你可以对图数据库进行分区吗?如果是这样,怎么办?
我知道数据库通常可以使用 master/ 水平扩展从复制。当并发读取数量不断增长时,这是一个很好的策略。
然而,随着并发写入数量或数据量开始增长,主/从复制不会给您带来任何好处,因此您需要对数据进行分区。
这对于键值场景非常有效。对我来说,一个典型的例子是 TinyURL/bit.ly;短网址foo的读/写数据可以完全独立于短网址bar的读/写数据。
但是,如果您处于图形场景中,您应该做什么?更具体地说,是否可以对像 Neo4j 这样的图形数据库进行分区?如果是这样,怎么办?
我无法理解如何在不破坏使用图形数据库(高效遍历)的目的的情况下分解图形。
I know that databases in general can scale horizontally using master/slave replication. This is a great strategy when the number of concurrent reads is growing.
As the number of concurrent writes or just the amount of data starts to grow, though, master/slave replication doesn't get you anything, so you need to partition your data instead.

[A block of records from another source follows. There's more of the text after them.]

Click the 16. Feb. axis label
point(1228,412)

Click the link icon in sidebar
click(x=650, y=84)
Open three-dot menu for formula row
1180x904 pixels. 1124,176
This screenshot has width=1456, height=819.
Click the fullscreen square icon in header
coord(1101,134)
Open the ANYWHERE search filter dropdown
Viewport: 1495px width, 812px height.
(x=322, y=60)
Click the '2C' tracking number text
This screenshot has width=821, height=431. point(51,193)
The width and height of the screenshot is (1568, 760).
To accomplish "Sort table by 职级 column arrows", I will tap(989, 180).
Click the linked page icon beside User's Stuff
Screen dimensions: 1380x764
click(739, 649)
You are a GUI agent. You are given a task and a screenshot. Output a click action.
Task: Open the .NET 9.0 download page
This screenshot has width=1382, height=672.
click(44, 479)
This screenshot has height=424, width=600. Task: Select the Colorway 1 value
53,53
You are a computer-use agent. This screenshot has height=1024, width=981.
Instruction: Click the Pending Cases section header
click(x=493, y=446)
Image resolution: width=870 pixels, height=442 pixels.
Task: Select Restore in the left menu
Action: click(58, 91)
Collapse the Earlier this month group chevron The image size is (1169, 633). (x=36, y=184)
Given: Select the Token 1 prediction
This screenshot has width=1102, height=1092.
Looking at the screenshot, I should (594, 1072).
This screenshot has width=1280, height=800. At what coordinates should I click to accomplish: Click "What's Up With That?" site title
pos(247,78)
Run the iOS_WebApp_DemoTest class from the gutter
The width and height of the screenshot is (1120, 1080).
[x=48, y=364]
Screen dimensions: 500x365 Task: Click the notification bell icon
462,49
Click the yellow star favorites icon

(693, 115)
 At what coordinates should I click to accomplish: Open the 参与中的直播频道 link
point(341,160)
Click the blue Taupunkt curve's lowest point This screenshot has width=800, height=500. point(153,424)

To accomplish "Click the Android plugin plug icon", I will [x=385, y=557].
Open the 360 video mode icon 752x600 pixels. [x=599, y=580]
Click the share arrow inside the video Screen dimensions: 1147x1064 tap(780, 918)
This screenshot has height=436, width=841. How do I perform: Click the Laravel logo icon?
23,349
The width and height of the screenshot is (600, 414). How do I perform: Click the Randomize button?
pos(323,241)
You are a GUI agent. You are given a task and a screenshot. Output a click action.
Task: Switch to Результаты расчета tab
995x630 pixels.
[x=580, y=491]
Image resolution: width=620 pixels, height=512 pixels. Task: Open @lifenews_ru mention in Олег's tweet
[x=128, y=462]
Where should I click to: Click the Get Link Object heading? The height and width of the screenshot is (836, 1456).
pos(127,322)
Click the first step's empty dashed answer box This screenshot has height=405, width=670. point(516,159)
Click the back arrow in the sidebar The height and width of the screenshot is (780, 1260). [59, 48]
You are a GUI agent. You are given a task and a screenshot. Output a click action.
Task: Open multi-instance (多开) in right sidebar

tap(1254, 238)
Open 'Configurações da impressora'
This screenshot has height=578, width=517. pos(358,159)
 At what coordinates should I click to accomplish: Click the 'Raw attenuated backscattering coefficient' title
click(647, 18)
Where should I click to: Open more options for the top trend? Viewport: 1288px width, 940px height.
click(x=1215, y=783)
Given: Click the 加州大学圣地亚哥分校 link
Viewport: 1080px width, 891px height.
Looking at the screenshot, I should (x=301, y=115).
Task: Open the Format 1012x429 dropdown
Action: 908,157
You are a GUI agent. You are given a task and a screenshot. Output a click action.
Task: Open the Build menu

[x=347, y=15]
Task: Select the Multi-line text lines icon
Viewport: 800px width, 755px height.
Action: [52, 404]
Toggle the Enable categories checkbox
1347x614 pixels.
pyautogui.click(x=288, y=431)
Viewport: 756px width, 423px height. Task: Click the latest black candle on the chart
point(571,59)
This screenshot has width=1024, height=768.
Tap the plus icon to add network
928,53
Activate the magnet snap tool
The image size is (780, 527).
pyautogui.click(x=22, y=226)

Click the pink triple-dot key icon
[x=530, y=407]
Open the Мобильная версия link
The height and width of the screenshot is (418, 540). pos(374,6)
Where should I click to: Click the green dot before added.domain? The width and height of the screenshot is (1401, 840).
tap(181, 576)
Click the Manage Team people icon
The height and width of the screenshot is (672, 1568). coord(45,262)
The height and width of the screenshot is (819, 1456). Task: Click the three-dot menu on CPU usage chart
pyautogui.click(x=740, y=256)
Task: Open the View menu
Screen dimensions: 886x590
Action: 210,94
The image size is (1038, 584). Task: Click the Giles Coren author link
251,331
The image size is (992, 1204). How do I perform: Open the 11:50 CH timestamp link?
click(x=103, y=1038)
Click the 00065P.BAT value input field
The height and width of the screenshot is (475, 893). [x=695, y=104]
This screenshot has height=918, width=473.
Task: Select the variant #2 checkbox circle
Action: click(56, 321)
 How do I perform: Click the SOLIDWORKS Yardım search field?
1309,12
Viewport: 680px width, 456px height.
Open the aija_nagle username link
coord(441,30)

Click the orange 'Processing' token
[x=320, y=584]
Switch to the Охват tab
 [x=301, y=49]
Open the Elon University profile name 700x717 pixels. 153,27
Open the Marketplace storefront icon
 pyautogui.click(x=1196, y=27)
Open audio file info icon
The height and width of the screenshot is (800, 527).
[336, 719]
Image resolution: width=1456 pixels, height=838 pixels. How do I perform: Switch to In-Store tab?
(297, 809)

This works great for key-value scenarios. A classic example to me is TinyURL/bit.ly; reading/writing the data for short URL foo can be totally independent of reading/writing data for short URL bar.
But what are you supposed to do if you're in a graph scenario? More concretely, is it possible to partition a graph database like Neo4j at all? If so, how?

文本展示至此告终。